Nach dem HochwasserAn Urlaub ist nicht zu denken – bekomme ich mein Geld zurück?

Lesezeit 5 Minuten
Neuer Inhalt (1)

Mit Koffern werden viele in diesem Jahr nichts anfangen können. 

Köln/Düsseldorf/Mainz – Nach der Hochwasserkatastrophe sind die Menschen in den betroffenen Gebieten damit beschäftigt, die entstandenen Schäden zu beseitigen, aufzuräumen, zu retten, was zu retten ist. An Urlaub kann hier niemand denken. Und doch fällt die Krise mitten in die Sommerferien, viele Familien hatten Urlaub geplant. Welche Chancen sie jetzt haben, ihr Geld zurückzubekommen. Und wie die Lage für die erwarteten Gäste aussieht.

Ich bin selbst betroffen und muss meinen Urlaub absagen. Bekomme ich das Geld zurück?

Einen rechtlichen Anspruch, gebuchte Flüge oder Unterkünfte kostenlos zu stornieren, haben Betroffene nicht – nur wenn es vertraglich vereinbart wurde. Dasselbe gilt für Umbuchungen, erklärt Jan Philipp Stupnanek, Reiserechtsexperte der Verbraucherzentrale NRW. Dabei spielt hier keine große Rolle, ob es sich um eine Pauschalreise oder eine individuell gebuchte Reise geht. Betroffenen gibt er dennoch Grund zur Hoffnung: Sie sollten möglichst früh Kontakt zur Fluggesellschaft, zum Reiseveranstalter oder zum Vermieter der Unterkunft aufnehmen, um ihre Situation zu erklären.„Unter Umständen werden in einer solchen Lage verbraucherfreundliche Regelungen getroffen.“ Das kann etwa heißen, dass sie ihre Reise günstig stornieren oder auf einen späteren Zeitpunkt umbuchen dürfen.

Zahlt in diesem Fall die Reiserücktrittsversicherung?
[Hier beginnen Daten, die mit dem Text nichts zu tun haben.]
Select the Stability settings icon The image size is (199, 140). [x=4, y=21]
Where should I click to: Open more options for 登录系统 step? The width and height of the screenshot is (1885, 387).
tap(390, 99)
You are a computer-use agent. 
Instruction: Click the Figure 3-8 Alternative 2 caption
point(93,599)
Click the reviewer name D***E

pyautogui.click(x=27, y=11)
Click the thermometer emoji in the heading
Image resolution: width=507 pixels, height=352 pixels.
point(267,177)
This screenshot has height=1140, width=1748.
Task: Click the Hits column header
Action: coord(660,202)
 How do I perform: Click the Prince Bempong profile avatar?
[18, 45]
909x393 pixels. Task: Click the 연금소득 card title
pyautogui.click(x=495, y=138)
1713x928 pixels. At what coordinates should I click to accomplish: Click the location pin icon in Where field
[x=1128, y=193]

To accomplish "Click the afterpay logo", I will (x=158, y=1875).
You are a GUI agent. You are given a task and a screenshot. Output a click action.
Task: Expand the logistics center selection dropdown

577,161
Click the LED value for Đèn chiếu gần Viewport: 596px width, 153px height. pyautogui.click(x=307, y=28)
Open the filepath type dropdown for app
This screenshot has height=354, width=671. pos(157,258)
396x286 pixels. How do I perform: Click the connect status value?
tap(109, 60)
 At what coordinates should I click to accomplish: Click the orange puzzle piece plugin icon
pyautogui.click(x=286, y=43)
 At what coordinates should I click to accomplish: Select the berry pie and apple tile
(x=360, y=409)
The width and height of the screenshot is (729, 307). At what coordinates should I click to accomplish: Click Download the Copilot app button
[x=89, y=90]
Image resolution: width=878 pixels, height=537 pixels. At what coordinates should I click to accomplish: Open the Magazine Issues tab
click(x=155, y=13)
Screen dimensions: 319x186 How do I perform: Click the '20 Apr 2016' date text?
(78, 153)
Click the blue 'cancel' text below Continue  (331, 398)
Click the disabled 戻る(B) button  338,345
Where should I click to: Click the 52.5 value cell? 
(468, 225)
Eine Chance, die Kosten für ihre abgesagte Reise wiederzubekommen, haben Menschen aus den betroffenen Gebieten außerdem, wenn sie eine Reiserücktrittsversicherung haben. Die müssen sie nicht speziell für diesen Urlaub dazu gebucht haben. Möglicherweise haben sie einen Jahrestarif abgeschlossen oder die Reise mit einer Kreditkarte gezahlt, bei der die Reiseversicherung mit inbegriffen ist. Entscheidend ist, dass die Versicherung auch Schäden durch Elementarereignisse wie zum Beispiel Überschwemmungen abdeckt, erklärt Stupnanek. Das können Betroffene den Vertragsbedingungen entnehmen. Liegen die entsprechenden Voraussetzungen vor, sei die Versicherung verpflichtet, die Kosten bis zur Höhe der vertraglich vereinbarten Versicherungssumme zu erstatten. Der Versicherungsschutz gilt in der Regel ab Vertragsschluss bis zum Reiseantritt.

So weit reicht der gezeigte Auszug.